Dinnanzi al dilagare della povertà, il popolo giudica con molte riserve le liti fra gli eredi di una famiglia imprenditoriale torinese, uno dei quali pretende, per la sua sola quota, la cifra di 1,2 miliardi di euro.
Molte aziende alimentari sono finite a francesi e tedeschi. Le banche, le imprese assicurative e farmaceutiche, le telecomunicazioni e quelle ad elevato contenuto tecnologico, sono state acquistate dai fondi internazionali che miravano al business, propiziato da licenziamenti di massa. Non si era considerato che, quando i centri direzionali di una banca sono controllati da gestori esteri, costoro impongono i loro “prodotti”, incamerando così i nostri capitali.
Se un gruppo industriale deve ridurre la produzione, si sacrificano prima gli stabilimenti italiani, come la Mittal indiana ci sta dimostrando. Alla riduzione dell’area produttiva del paese sarebbe seguita la fuga dei cervelli. I livelli dei costi della vita e della fiscalità allargata sono ritenuti insopportabili perfino dal pensionato che si rifugia in paesi a più basso indice di parassitismo.
Gli italiani, grandi inventori e tecnici del passato, hanno perso la propria identità e sono diventati semplici “assemblatori” nella catena di produzione europea; con la conseguenza che il livello dei salari è rimasto immutato negli ultimi trent’anni. E’ inoltre singolare che gli stessi giornali padronali, i quali avevano “santificato” la fase delle privatizzazioni, invochino oggi aiuti pubblici per mantenere in Italia l’industria delle auto, ormai controllata da americani e francesi.
Per quale ragione, durante il ciclo liberista, infinite aziende italiane si sono trasferite all’estero e le stesse aziende estere insediatesi in Italia hanno ridotto la loro presenza nel nostro paese? Le scelte imprenditoriali si basano su criteri di redditività: è dunque evidente che i decisori economici internazionali ritengono vantaggioso insediarsi in Polonia, Ungheria o Romania piuttosto che in Italia. Le imprese che restano nel nostro paese pretendono sussidi pubblici e, dopo averli incassati, avviano licenziamenti senza preavviso. I segretari di partito e i ministri si limitano a dichiarare il proprio stupore.

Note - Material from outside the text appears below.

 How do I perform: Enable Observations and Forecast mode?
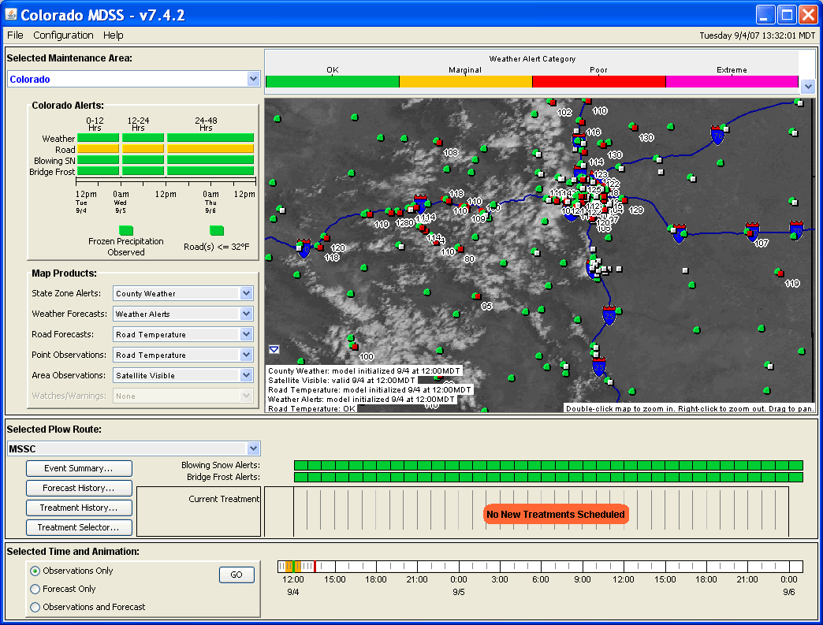[x=35, y=607]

In conclusione, l’erario versa oggi al privato molto più di quanto pagava un tempo per tenere in vita le partecipazioni statali. Resiste a fatica il settore delle PMI, che è tuttavia messo in crisi dalle moderne “gabelle” relative al passaggio all’economia green, come avviene ad esempio nell’agricoltura. Senza che ce ne accorgessimo, la politica liberista che avrebbe dovuto eliminare l’intervento pubblico in economia, ha finito per trasformare l’Italia in un paese che vive di sussidi statali.
La crisi delle piccole e medie imprese, che producono valore aggiunto anche in funzione della produttività della mano d’opera, dipende dal fatto che l’italiano medio ha abbandonato i mestieri che sono lasciati agli immigrati. Stimo mille volte di più l’immigrato che accetta di fare l’agricoltore, il manovale, l’artigiano, il badante, il cameriere, agli italiani che preferiscono il soldo statale comunque denominato. L’immigrazione fuori controllo è anche il prodotto di una generazione di individui privi di dignità. La carità pubblica distrugge infatti la dignità quando non offre una speranza di riscatto attraverso il lavoro.